The paper tackles the problem of imperfect graph structures with noisy links that limit Graph Neural Networks' performance by proposing an unsupervised Energy-based Contrastive Learning guided Graph Structure Refinement (ECL-GSR) framework, which outperforms state-of-the-art methods on eight benchmark datasets in node classification with faster training and fewer resources.

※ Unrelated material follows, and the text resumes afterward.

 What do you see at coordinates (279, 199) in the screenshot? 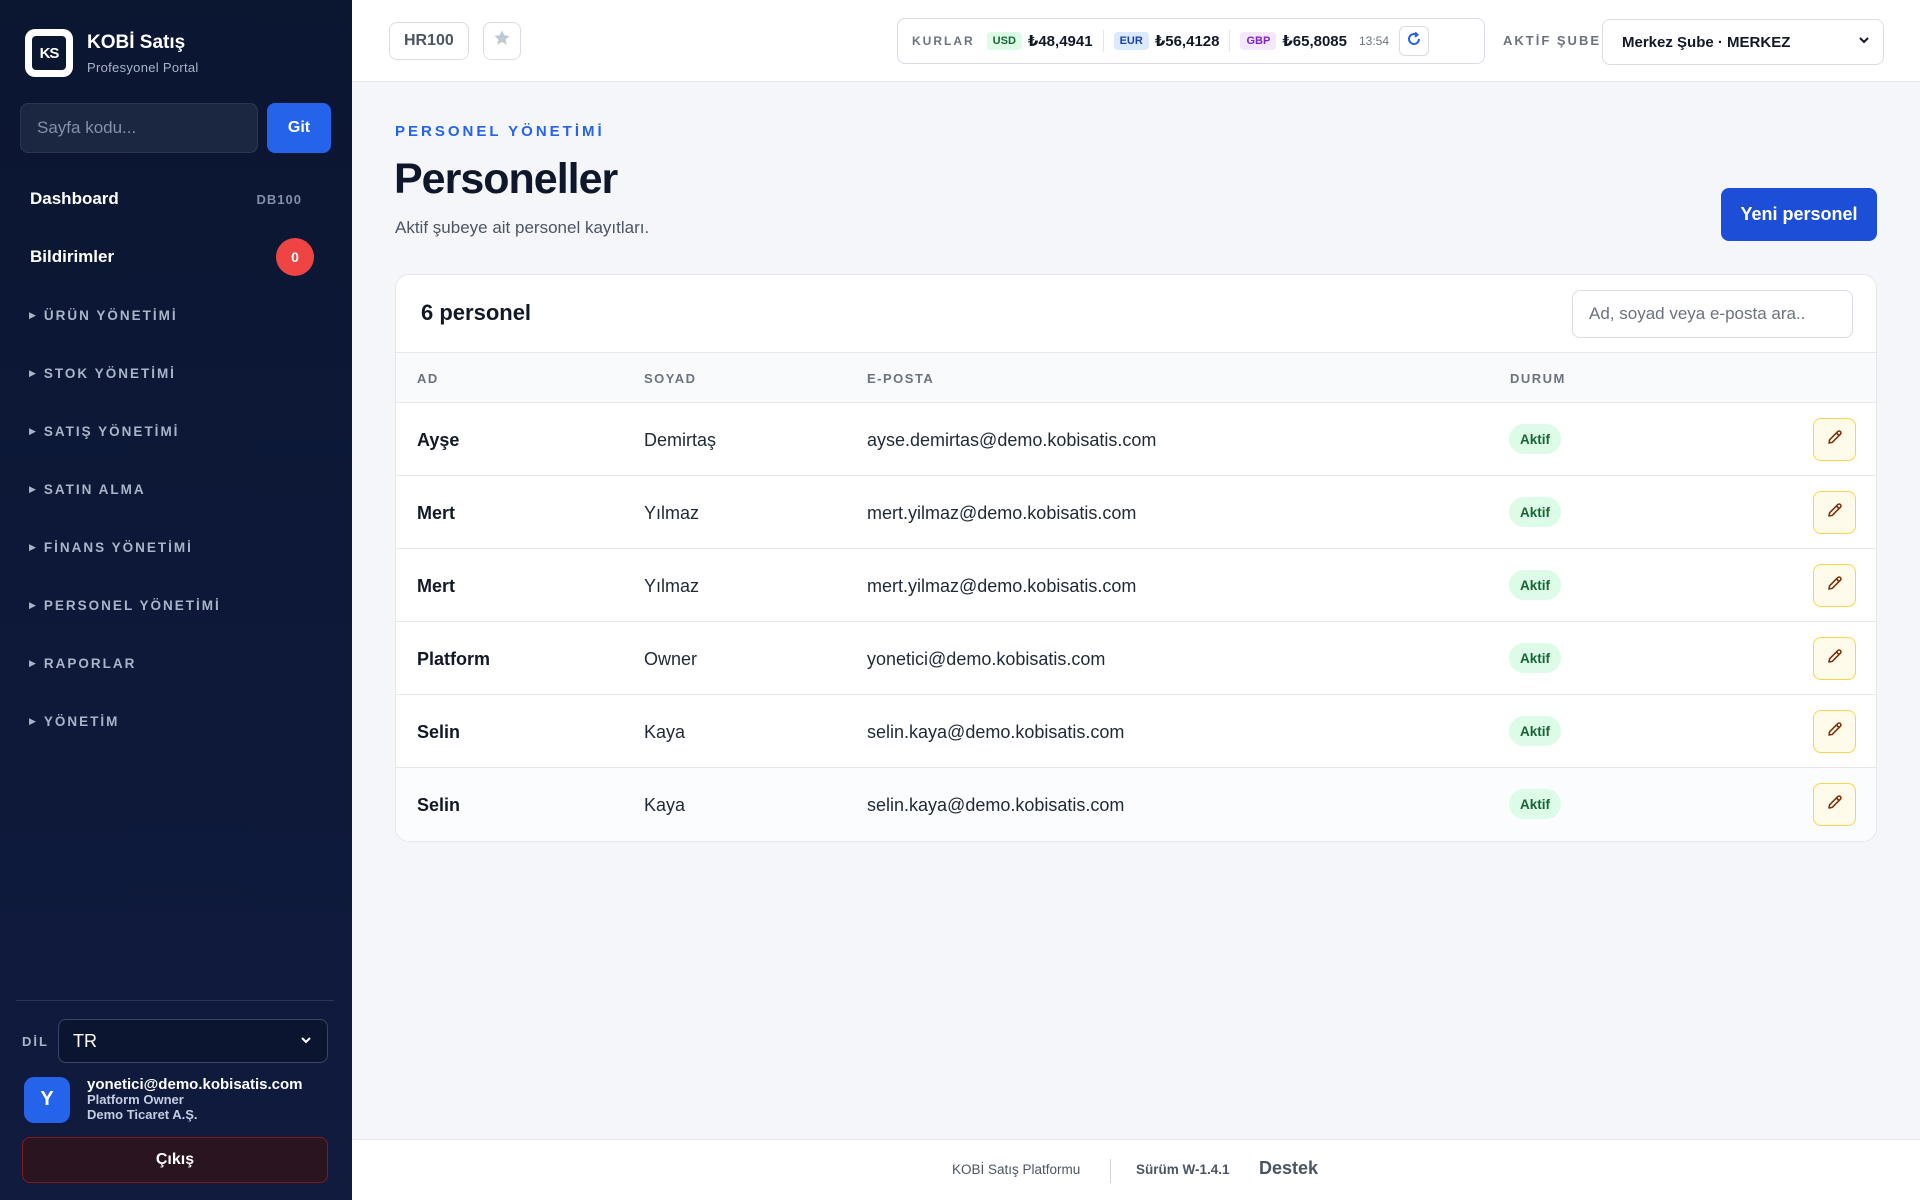
I see `sidebar-item-code: DB100` at bounding box center [279, 199].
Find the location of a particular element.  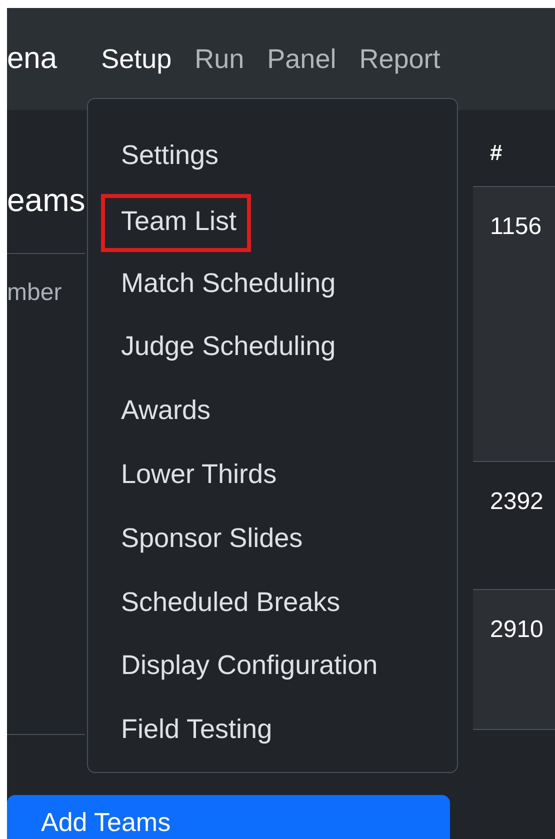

Graph Neural Networks (GNNs) have recently gained widespread attention as a successful tool for analyzing graph-structured data. However, imperfect graph structure with noisy links lacks enough robustness and may damage graph representations, therefore limiting the GNNs' performance in practical tasks. Moreover, existing generative architectures fail to fit discriminative graph-related tasks. To tackle these issues, we introduce an unsupervised method based on a joint of generative training and discriminative training to learn graph structure and representation, aiming to improve the discriminative performance of generative models. We propose an Energy-based Contrastive Learning (ECL) guided Graph Structure Refinement (GSR) framework, denoted as ECL-GSR. To our knowledge, this is the first work to combine energy-based models with contrastive learning for GSR. Specifically, we leverage ECL to approximate the joint distribution of sample pairs, which increases the similarity between representations of positive pairs while reducing the similarity between negative ones. Refined structure is produced by augmenting and removing edges according to the similarity metrics among node representations. Extensive experiments demonstrate that ECL-GSR outperforms the state-of-the-art on eight benchmark datasets in node classification. ECL-GSR achieves faster training with fewer samples and memories against the leading baseline, highlighting its simplicity and efficiency in downstream tasks.